Abstract:With the advent of Large Language Models (LLMs) possessing increasingly impressive capabilities, a number of Large Vision-Language Models (LVLMs) have been proposed to augment LLMs with visual inputs. Such models condition generated text on both an input image and a text prompt, enabling a variety of use cases such as visual question answering and multimodal chat. While prior studies have examined the social biases contained in text generated by LLMs, this topic has been relatively unexplored in LVLMs. Examining social biases in LVLMs is particularly challenging due to the confounding contributions of bias induced by information contained across the text and visual modalities. To address this challenging problem, we conduct a large-scale study of text generated by different LVLMs under counterfactual changes to input images. Specifically, we present LVLMs with identical open-ended text prompts while conditioning on images from different counterfactual sets, where each set contains images which are largely identical in their depiction of a common subject (e.g., a doctor), but vary only in terms of intersectional social attributes (e.g., race and gender). We comprehensively evaluate the text produced by different models under this counterfactual generation setting at scale, producing over 57 million responses from popular LVLMs. Our multi-dimensional analysis reveals that social attributes such as race, gender, and physical characteristics depicted in input images can significantly influence the generation of toxic content, competency-associated words, harmful stereotypes, and numerical ratings of depicted individuals. We additionally explore the relationship between social bias in LVLMs and their corresponding LLMs, as well as inference-time strategies to mitigate bias.

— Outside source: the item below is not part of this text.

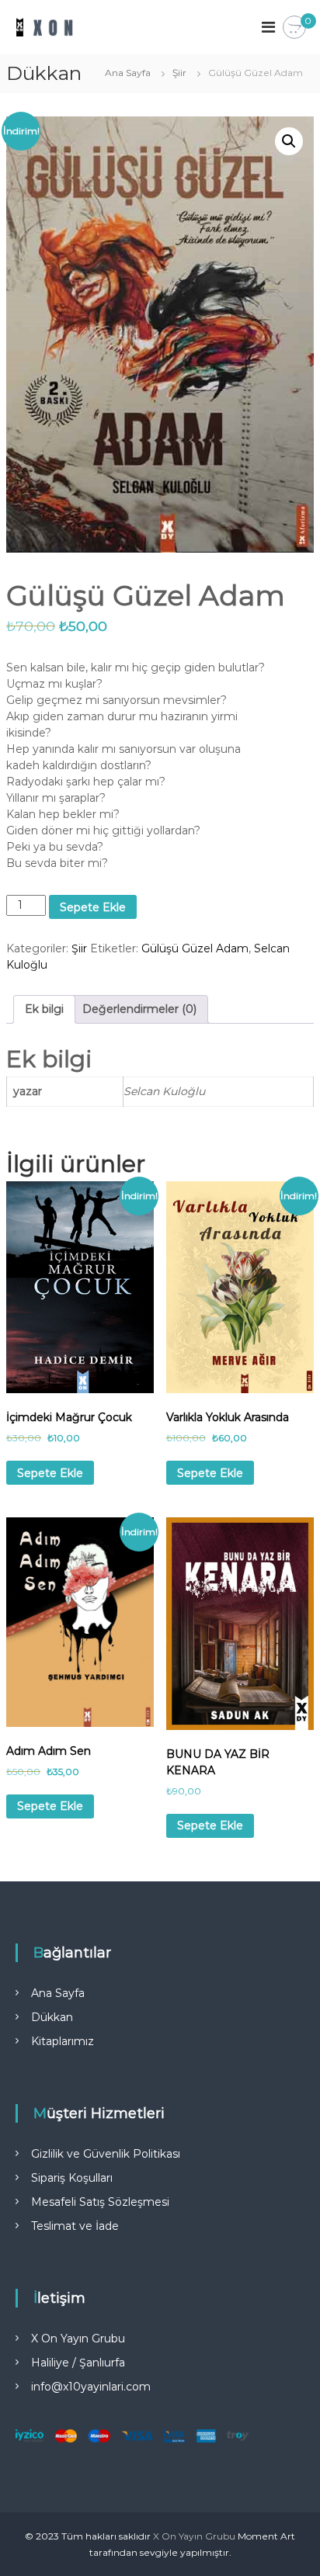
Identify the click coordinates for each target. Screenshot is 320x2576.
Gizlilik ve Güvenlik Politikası (105, 2154)
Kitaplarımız (62, 2041)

What problem does this paper attempt to address?

This paper focuses on the potential social biases in large-scale vision and language models (LVLMs) when processing image inputs. While previous studies have explored the social biases in generated text by large language models (LLMs), there has been relatively less exploration of LVLMs. LVLMs generate text based on textual prompts and image inputs, and are used in applications such as visual question answering and multimodal chat. However, the confusion between information in images and text makes it difficult to identify social biases in LVLMs. To address this issue, the researchers conducted a large-scale study by analyzing the generated text of different LVLMs through counterfactual conditioning of input images. They used highly similar images that only differed in terms of race, gender, and physical characteristics to control variables and isolate the influence of social attributes in image on text generation. The study covered over 57 million responses and analyzed 78,000 generations of GPT-4o. The analysis revealed that social attributes in the input images such as race, gender, and physical characteristics significantly influenced the generation of toxic content, ability-related vocabulary, harmful stereotypes, and numerical ratings of depicted individuals. All evaluated open-source LVLMs exhibited biases to varying degrees, with particularly notable biases towards overweight or Black individuals. Additionally, the study explored the bias relationship between LVLMs and their corresponding LLMs, as well as bias mitigation strategies during inference. Compared to previous research, this work has the following improvements: 1) examining cross-biases across multiple social attributes; 2) using counterfactual images to control for the influence of other image details; 3) expanding the dataset size to provide more diverse generation samples; 4) evaluating biases in multiple dimensions, including toxicity, stereotypes, abilities, and numerical ratings; 5) exploring the bias relationship between LVLMs and LLMs, as well as mitigation strategies during inference. Overall, this paper reveals the potential harmful biases exhibited by LVLMs in large-scale deployments, emphasizing the need for further research to improve the fairness of these models.

Uncovering Bias in Large Vision-Language Models at Scale with Counterfactuals

Uncovering Bias in Large Vision-Language Models with Counterfactuals

Probing Intersectional Biases in Vision-Language Models with Counterfactual Examples

SocialCounterfactuals: Probing and Mitigating Intersectional Social Biases in Vision-Language Models with Counterfactual Examples

VLBiasBench: A Comprehensive Benchmark for Evaluating Bias in Large Vision-Language Model

Bias and Fairness in Large Language Models: A Survey

How Can We Diagnose and Treat Bias in Large Language Models for Clinical Decision-Making?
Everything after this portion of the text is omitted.